The Entombment of Christ (Caravaggio)

Entombment of Christ by Michelangelo Merisi da Caravaggio is a painting from 1603 /04 release.

Topic and people

The picture shows the burial of Christ. On the right side of Mary Cleophas stretched out in despair their arms to the sky. Beside her stands with bowed head Mary Magdalene. The Virgin Mary is depicted as an old woman in nun outfit. She seems to want to hug with her arm the whole scene. In the foreground holds the diffracted Nicodemus, supported by St. John (left), the body of Christ.

Execution

The composition of the painting is remarkable. The viewer's eye slides of the hands raised in the upper right corner diagonally across the bent heads of the mourners and horizontally placed Jesus' body to shroud the lower left. The cloth hangs over the grave and seems to reach into the space of the viewer. The dark and empty background draws all the attention to the figures.

The Presentation of the Virgin Mary as a nun is unusual.

The finger of John, Christ reaches under the arms, slips right into the wound. Such macabre details are often encountered in Caravaggio.

Symbolism

The plant in the foreground symbolizes the hope of a new life.

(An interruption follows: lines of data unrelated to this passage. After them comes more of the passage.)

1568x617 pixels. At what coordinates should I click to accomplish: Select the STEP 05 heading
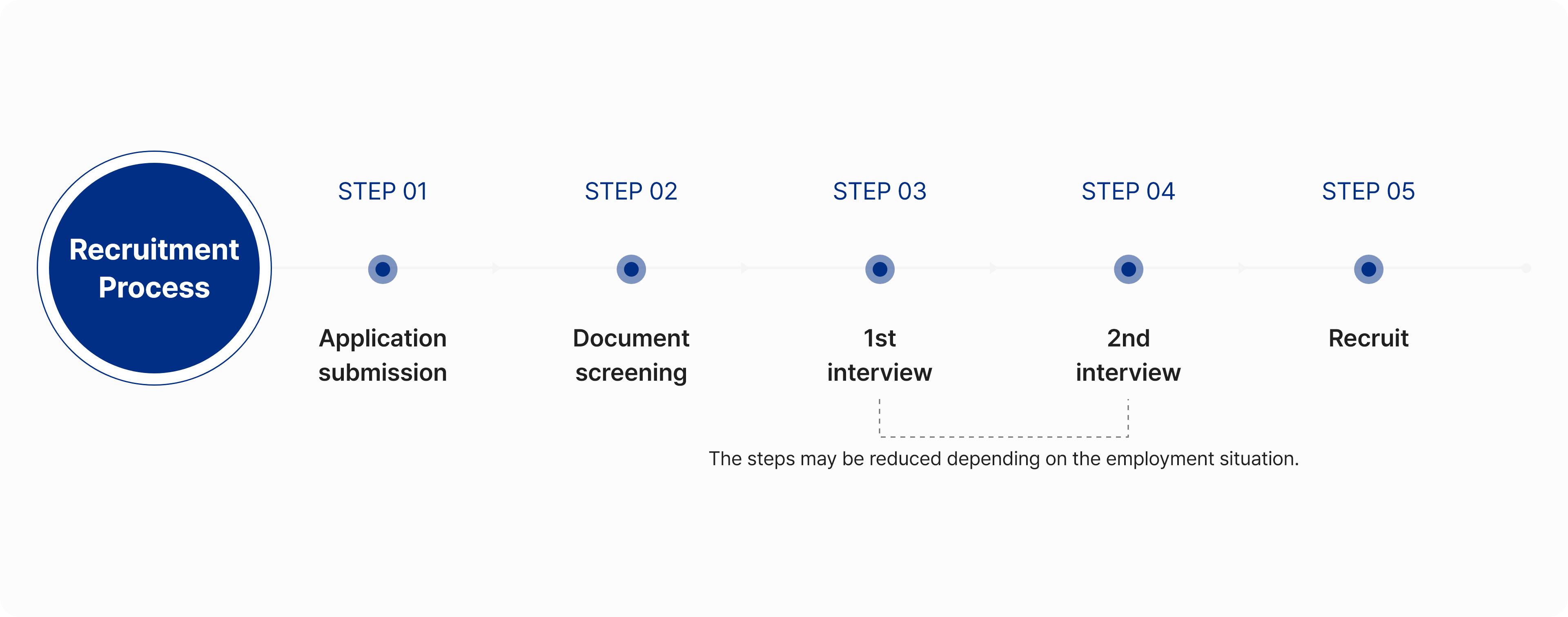coord(1368,192)

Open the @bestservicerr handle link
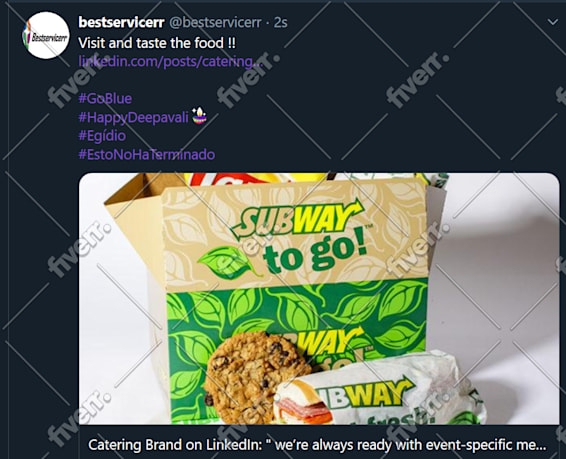(215, 22)
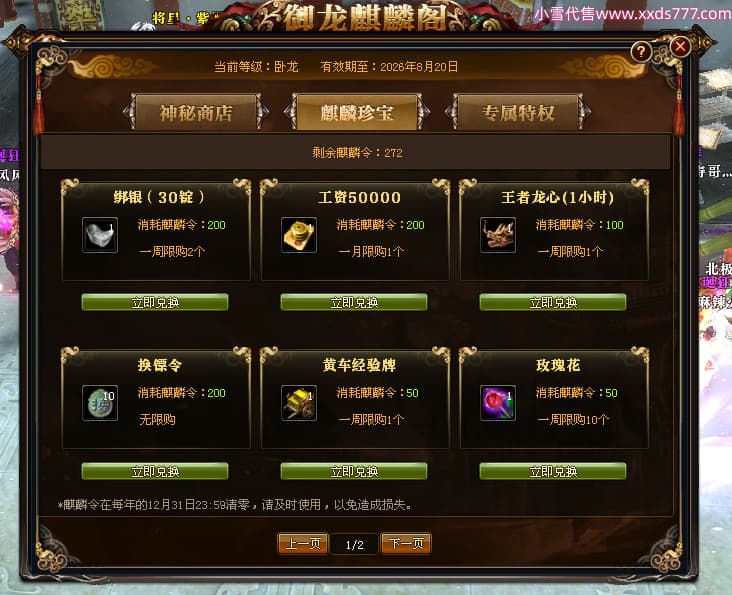Click the gold coin wage icon
This screenshot has width=732, height=595.
(299, 235)
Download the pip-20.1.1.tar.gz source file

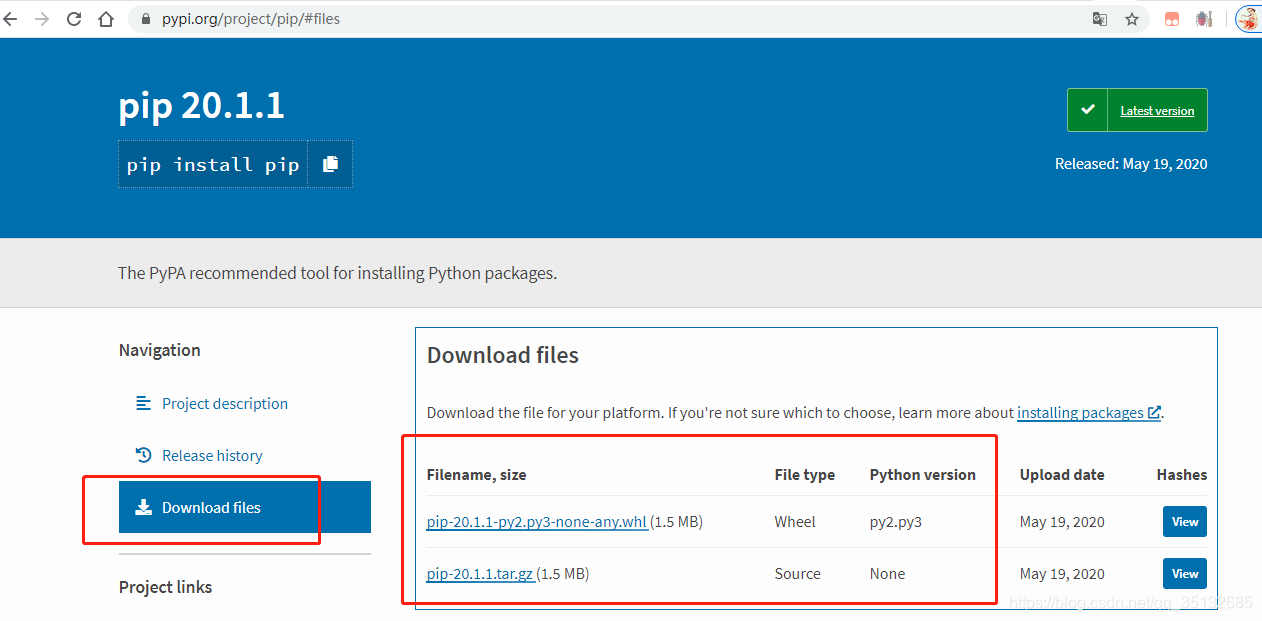pyautogui.click(x=478, y=573)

The hanging right arm ( in Christ ) is an element that is found in reliefs from the Greco-Roman antiquity in the representations of the fallen heroes.

Historical Background

Accordance with the decisions of the Council of Trent Christian art should be comprehensible and move the viewer emotionally. This requirement seems to have the style of Caravaggio strongly influenced particularly in this painting.

The painting was painted as an altarpiece for his family chapel in the church of Santa Maria in Vallicella in Rome commissioned by Girolamo Vittrice. 1797 was brought under the provisions of the Treaty of Tolentino to Paris. Since the handover in 1817, it hangs in the Vatican Pinacoteca. In the church today depends a copy, the painters produced Michele Koek.